4, 学習の主体が教師から学習者に移り、教師の立場は教育者からチームの一員になりました。知識伝達型から活動参加型への移行という「学習観、教育観のパラダイム・シフト」が起こったからです。
よって、正解は4です。
問2
お互いを学習の人的リソース(学習に利用する資源)とするのは、学習者同士がお互いに支援する形で学び合う手法といえます。
よって、正解は4です。
問3
ピア・ラーニング(協働学習)とは、少人数のグループで学習者が互いに協力しながら(インターアクションしながら)学ぶ学習。自律性を高める効果がある。
よって、正解は4です。
問4
1,学習者オートノミーとは、学習者自らが学習計画を立て、教材や学習環境を選び、学び、評価できる能力のこと。
2,学習者エンパワーメントとは、学習者に知識だけでなく社会を変えようという意欲をもたせること。「共生」「対話」を重視し、銀行型教育から問題提起型教育への移行を説いたパウロ・フレイレの『被抑圧者の教育学』が有名。『増補版 日本語教育能力検定試験 合格するための問題集』237頁には、『エンパワーメントは、自分の内なる力や可能性を全面的に発揮できるような環境や人間関係を構築していくこと』とあります。
3,セルフ・アクセスとは、学習者自身が、学習に必要なリソース(教材)にアクセスすること。近年、学習オートノミーの育成を目指した学習環境として、セルフ・アクセス・センターが増えている。
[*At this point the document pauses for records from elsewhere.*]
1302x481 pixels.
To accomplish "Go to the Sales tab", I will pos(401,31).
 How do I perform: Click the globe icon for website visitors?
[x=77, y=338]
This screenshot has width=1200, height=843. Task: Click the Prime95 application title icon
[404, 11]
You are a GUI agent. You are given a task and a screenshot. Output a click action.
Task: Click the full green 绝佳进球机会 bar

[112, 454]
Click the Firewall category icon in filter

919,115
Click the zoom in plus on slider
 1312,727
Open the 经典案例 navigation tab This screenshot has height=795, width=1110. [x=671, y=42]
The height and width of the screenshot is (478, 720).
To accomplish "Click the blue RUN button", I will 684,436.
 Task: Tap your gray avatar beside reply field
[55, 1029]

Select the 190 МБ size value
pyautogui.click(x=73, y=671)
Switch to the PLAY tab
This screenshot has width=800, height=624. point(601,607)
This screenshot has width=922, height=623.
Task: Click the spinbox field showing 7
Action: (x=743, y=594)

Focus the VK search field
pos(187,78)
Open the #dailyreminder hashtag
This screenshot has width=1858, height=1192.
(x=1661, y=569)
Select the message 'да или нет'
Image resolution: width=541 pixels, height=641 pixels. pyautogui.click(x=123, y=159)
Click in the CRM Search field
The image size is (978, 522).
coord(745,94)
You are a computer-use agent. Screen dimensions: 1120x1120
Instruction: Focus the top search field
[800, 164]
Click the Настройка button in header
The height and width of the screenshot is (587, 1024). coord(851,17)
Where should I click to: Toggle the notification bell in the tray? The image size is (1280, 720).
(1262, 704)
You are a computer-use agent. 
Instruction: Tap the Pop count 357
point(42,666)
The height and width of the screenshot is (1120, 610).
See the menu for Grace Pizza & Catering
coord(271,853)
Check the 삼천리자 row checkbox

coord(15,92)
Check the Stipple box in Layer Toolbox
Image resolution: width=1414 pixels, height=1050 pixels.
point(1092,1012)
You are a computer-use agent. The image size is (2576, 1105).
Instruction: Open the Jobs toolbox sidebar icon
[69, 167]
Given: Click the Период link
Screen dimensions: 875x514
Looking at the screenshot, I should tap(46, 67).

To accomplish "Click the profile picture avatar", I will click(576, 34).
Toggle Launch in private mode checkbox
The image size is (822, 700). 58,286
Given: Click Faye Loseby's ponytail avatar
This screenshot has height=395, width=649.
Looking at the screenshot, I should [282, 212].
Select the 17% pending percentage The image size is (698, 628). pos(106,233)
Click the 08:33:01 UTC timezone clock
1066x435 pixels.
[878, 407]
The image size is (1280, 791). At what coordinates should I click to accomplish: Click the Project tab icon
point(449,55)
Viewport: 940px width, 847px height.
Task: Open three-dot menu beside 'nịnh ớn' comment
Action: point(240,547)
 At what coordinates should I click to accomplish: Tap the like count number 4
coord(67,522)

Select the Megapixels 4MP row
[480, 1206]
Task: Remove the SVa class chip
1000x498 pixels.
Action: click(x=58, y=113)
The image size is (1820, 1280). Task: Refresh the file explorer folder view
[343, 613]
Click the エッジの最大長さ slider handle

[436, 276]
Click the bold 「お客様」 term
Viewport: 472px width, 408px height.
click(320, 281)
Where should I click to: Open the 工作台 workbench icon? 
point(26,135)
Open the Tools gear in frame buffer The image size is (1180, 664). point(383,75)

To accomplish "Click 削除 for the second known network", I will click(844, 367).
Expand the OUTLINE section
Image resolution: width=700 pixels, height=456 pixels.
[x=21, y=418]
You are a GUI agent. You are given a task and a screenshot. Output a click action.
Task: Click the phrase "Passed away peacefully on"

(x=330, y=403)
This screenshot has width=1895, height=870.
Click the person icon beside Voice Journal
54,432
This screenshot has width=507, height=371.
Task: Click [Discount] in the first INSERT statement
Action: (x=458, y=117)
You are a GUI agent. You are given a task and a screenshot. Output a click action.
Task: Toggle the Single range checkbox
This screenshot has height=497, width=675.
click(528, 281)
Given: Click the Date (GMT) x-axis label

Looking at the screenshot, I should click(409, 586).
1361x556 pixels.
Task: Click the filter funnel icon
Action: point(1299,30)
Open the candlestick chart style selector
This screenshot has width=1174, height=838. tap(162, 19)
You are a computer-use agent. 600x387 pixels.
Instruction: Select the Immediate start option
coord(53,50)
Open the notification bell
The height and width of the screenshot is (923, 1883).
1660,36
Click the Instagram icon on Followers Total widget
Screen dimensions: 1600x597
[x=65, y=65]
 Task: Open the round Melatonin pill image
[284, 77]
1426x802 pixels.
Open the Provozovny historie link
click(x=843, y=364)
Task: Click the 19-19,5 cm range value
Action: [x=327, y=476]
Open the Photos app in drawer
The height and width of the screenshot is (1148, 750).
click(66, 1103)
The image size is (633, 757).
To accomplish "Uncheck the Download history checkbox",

4,グループ・ダイナミクスとは、集団における様々な力学・行動原理。
よって、正解は1です。
問5 「学習者が自ら学びを構築していくこと」を成功させるための学習ストラテジーとして不適当なものを問題です。
2,自分の信念(ビリーフ)は間違っているかもしれませんので、他人の意見に影響されず貫くのは、失敗するおそれがあります。
よって、正解は2です。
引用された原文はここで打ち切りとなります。